Use this as your base prompt for any standard talking-head video:
4K studio interview, medium close-up (shoulders-up crop). Solid light-grey seamless backdrop, uniform soft key-light - no lighting change. Presenter faces lens, steady eye-contact. Hands remain below frame, body perfectly still. Ultra-sharp.
From there, layer in behavioral cues specific to your use case.

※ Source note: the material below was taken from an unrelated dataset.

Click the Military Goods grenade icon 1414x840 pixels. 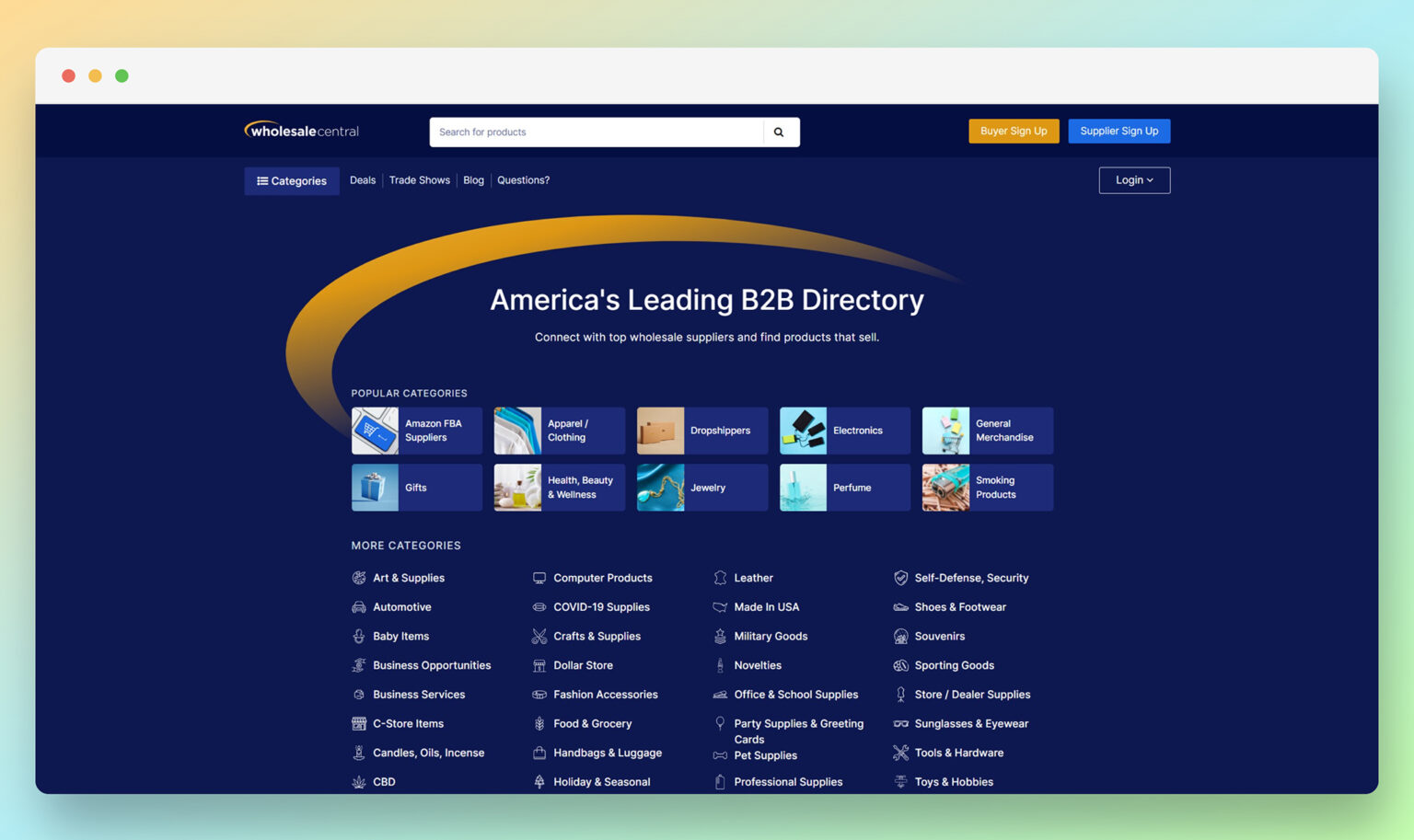[x=720, y=636]
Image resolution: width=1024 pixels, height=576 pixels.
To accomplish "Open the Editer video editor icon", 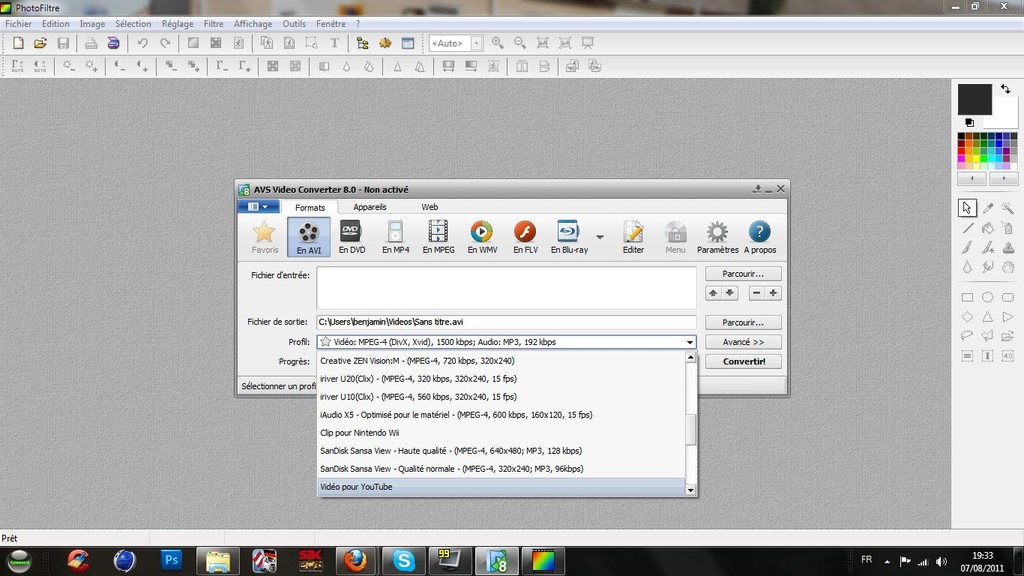I will 633,237.
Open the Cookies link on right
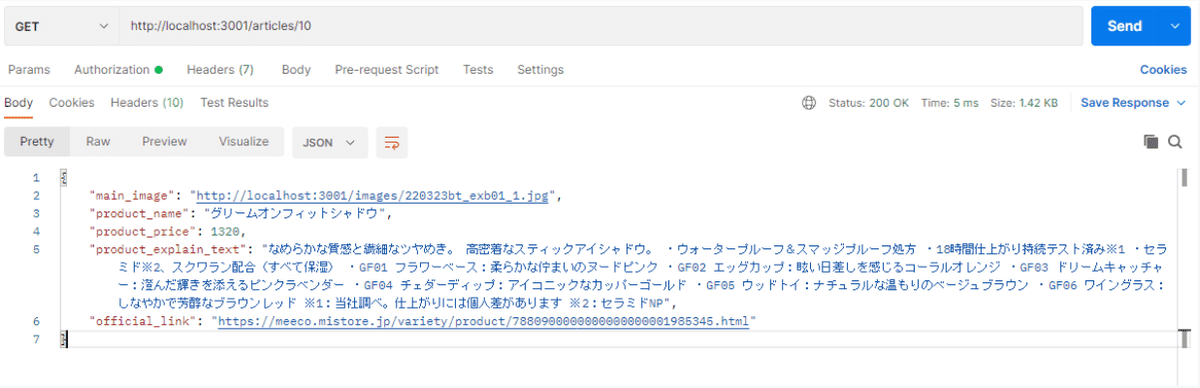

Prompt examples by format:
Use Case | Behavioral Prompt to Add |
|---|---|
Product demo | The person holding the product is showing the label face to the camera while explaining, pointing at it from time to time. |
Natural talking head | The person is talking and facing the camera directly and naturally with breathing chest movement. Natural explaining gestures and eye movements. |
Podcast | The person is looking and facing to the side as if talking to someone in that direction, with engaging expression showing interest in the topic. |
UGC selfie | The person is talking in front of the camera with one hand not visible. The camera has a slight shake as if handheld. |
Enthusiastic product review | The person's hands move enthusiastically trying to explain the benefit of the product. |
The more specific you get with emotional tone and physical behavior, the better the output. Vague prompts produce generic results.
Pro tip: Use GPT to combine the base cinematic setup with your specific use case. Prompt it: "Generate an optimized Aurora prompt for a [X] product demo" and it'll blend the technical framing with the right behavioral cues automatically.
4. Dial in prompt_guidance
Aurora has a prompt_guidance parameter ranging from 0 to 4. It controls how strictly the model follows your prompt versus allowing natural variation.
Start at 1 for most scenes. It gives the model room to perform naturally while still following direction.
Increase it if the avatar drifts off-prompt or doesn't follow the behavioral cues you set.
Decrease it if the performance feels stiff or mechanical.
5. Match audio, image, and prompt emotionally
The most common mistake: using an energetic, upbeat audio track with a neutral-faced image and a calm behavioral prompt. The model fuses all three inputs. If they're pulling in different directions, the output feels inconsistent.
If your audio is enthusiastic, your prompt should call for energetic, expressive behavior. If it's calm and informational, your prompt should reflect that. The more aligned these three inputs are, the more convincing the result.
Quick troubleshooting
Problem | Fix |
|---|---|
Lip sync feels off | Slow down voice speed slightly |
Movement looks unnatural | Try a different image with a cleaner pose |
Avatar drifts off-prompt | Increase prompt_guidance |
Performance feels too robotic | Lower prompt_guidance; add softer behavioral cues |
Inconsistency across scenes | Use images with similar framing and style |

The bigger picture
Aurora represents a meaningful step forward in AI video generation — not because it's a novelty, but because it solves a real production problem. Creating high-quality avatar video used to require a camera, a studio, a performer, and a post-production workflow. Now it requires a photo and a script.
For performance marketers running paid campaigns, that changes the math on creative testing. For agencies managing multiple clients, it changes the economics of video production. For anyone who's ever passed on video ads because of cost or complexity, it removes the barrier entirely.
The model is live on Creatify, and integrations with ElevenLabs, Runware and fal.ai mean it's increasingly accessible as a standalone capability for developers and creators building on top of AI infrastructure.
One photo. One audio clip. A video that looks like you shot it in a studio.